Once you have made the decision to sell your business and found a buyer willing to pay the asking price it can be a huge relief. But there is a long road to travel between receiving the offer to purchase (which is usually made by way of a non-binding expression of interest through your broker), to the actual settlement of the business sale.
A business sale agreement still needs to be negotiated, agreed and signed by the parties to make the offer binding and then all the conditions in the contract need to be satisfied (or waived).
One of the main conditions will be the buyer obtaining suitable finance. This is outside the control of the seller and rests entirely on the buyer’s ability to finance the business purchase. There are however other conditions and issues that could arise within a business sale transaction which could lead to the buyer pulling out of the purchase either by not signing the binding business sale agreement or by rescinding or terminating the agreement.
A prudent seller should consider these issues, seek advice and take steps to avoid these issues derailing their business sale before going to market. Here are some top tips on what to watch out for and how to avoid these being an issue for your business sale:
Issue #1: buyer gets cold feet
People don’t like surprises, especially if you have a nervous buyer who does not understand all the nuances of buying (or running) a business.

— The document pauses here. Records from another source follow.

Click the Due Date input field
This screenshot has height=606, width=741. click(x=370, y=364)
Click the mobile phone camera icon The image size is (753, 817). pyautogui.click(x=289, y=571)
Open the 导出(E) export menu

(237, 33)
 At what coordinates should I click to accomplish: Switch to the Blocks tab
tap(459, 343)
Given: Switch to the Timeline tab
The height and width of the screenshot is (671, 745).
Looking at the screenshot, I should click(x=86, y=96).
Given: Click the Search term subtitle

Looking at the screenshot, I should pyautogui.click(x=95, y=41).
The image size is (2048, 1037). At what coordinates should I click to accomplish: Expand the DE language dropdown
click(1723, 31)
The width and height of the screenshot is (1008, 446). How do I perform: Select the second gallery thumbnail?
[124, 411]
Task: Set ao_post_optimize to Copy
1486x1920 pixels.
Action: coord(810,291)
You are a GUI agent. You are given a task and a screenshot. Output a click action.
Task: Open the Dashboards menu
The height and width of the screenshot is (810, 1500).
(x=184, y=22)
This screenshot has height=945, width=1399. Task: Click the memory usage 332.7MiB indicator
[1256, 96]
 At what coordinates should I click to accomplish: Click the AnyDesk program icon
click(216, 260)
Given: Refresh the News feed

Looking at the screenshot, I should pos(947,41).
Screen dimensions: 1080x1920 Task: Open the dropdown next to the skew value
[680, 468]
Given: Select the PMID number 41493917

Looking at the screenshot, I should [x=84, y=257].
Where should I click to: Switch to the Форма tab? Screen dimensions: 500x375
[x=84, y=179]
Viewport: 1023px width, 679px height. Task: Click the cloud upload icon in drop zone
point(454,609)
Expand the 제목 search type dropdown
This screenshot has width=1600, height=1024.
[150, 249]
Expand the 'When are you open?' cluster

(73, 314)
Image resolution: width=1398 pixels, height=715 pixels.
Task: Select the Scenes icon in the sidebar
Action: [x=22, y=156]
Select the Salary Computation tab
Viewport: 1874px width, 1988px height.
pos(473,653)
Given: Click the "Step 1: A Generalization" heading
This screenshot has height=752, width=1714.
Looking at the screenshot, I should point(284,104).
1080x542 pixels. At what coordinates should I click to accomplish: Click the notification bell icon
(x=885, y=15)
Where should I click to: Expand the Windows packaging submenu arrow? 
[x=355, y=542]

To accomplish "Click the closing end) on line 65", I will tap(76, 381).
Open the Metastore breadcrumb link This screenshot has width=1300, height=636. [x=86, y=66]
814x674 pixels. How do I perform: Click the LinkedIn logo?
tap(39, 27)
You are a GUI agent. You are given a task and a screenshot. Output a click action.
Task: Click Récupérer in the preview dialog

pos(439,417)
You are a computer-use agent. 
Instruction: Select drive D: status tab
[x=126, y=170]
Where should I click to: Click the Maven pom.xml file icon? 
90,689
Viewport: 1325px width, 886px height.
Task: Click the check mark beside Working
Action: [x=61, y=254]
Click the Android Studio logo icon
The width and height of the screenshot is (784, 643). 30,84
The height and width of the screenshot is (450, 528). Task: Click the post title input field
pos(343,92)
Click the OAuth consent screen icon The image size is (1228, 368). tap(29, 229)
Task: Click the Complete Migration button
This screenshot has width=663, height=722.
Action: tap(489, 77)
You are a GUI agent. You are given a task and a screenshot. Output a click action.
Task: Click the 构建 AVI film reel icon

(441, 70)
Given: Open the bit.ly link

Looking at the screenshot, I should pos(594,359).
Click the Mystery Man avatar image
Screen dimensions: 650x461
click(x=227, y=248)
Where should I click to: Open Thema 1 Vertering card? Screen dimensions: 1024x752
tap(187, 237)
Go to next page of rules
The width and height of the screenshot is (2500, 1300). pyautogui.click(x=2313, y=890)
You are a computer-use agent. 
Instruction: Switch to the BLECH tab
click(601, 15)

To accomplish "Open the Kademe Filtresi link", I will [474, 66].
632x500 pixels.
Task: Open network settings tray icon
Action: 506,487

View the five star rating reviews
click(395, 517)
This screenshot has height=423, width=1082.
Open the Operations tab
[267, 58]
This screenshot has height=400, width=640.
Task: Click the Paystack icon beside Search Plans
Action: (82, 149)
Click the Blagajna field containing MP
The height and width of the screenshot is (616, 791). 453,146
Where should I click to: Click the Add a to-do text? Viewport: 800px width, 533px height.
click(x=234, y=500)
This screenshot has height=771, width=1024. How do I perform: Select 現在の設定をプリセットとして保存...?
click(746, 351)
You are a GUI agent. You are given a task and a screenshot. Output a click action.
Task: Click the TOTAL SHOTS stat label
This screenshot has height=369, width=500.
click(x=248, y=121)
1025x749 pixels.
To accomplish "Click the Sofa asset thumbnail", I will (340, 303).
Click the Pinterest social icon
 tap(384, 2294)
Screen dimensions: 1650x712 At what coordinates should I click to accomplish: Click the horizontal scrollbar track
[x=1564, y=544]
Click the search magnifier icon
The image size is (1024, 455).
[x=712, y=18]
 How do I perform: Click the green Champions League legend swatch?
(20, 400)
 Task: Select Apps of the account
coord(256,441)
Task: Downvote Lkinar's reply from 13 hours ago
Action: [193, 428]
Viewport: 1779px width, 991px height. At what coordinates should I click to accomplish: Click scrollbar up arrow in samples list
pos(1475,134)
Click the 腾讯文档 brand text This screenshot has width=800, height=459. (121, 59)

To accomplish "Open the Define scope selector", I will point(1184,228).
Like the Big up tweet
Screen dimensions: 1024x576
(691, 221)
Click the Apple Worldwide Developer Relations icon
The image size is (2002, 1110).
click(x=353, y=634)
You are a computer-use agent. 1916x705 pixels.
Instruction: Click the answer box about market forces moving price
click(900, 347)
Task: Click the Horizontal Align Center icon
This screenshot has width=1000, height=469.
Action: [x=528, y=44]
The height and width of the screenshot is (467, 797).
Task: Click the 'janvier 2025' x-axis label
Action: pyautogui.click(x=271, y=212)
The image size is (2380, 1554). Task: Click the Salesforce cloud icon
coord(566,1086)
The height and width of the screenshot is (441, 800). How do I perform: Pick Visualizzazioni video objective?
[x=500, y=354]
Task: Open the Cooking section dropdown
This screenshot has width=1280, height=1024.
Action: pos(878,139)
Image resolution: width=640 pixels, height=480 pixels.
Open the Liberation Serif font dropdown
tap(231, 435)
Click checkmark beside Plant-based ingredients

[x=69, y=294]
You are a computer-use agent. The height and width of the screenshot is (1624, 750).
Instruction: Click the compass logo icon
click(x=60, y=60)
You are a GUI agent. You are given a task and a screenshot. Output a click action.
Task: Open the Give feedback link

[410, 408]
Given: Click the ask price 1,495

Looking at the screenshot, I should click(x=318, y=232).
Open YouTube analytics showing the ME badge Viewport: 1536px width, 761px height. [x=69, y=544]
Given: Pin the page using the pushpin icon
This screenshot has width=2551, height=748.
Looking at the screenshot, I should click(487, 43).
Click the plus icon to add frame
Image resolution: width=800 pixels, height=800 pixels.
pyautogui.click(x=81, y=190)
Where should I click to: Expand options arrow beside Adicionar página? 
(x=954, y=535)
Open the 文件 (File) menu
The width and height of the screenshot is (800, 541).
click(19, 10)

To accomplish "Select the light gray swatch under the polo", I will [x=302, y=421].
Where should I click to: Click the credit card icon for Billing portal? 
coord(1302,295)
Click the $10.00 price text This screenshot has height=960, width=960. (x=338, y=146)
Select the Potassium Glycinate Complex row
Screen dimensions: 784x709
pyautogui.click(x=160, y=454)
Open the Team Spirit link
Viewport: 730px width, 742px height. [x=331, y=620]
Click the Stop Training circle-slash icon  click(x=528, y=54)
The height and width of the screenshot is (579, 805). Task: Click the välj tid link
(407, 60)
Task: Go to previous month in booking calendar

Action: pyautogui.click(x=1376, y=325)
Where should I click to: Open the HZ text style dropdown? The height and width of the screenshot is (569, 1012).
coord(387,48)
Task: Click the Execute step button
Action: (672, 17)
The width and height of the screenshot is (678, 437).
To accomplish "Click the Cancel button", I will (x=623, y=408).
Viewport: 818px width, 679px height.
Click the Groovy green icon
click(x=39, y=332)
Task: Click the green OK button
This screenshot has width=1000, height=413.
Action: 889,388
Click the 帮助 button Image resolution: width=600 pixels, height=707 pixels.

There are obvious things that could lead a buyer to think that there is something wrong with your business, for example:
- Finances not being readily available (‘What are they trying to hide?’). Make sure you have your last 3 years’ accounts, BAS statements and POS records ready to provide to a buyer who has signed a confidentiality agreement
- The business name not being registered to the seller – if they are paying an amount for goodwill the seller will expect the Intellectual Property in the business to be robust.
- Long lists of charges registered against the business on the Personal Properties Securities Register (PPSR) – this may indicate to a buyer that the business runs on credit or was struggling. (‘Who else do they owe money to?’).
Tips to avoid the issue: sort out any potential issues.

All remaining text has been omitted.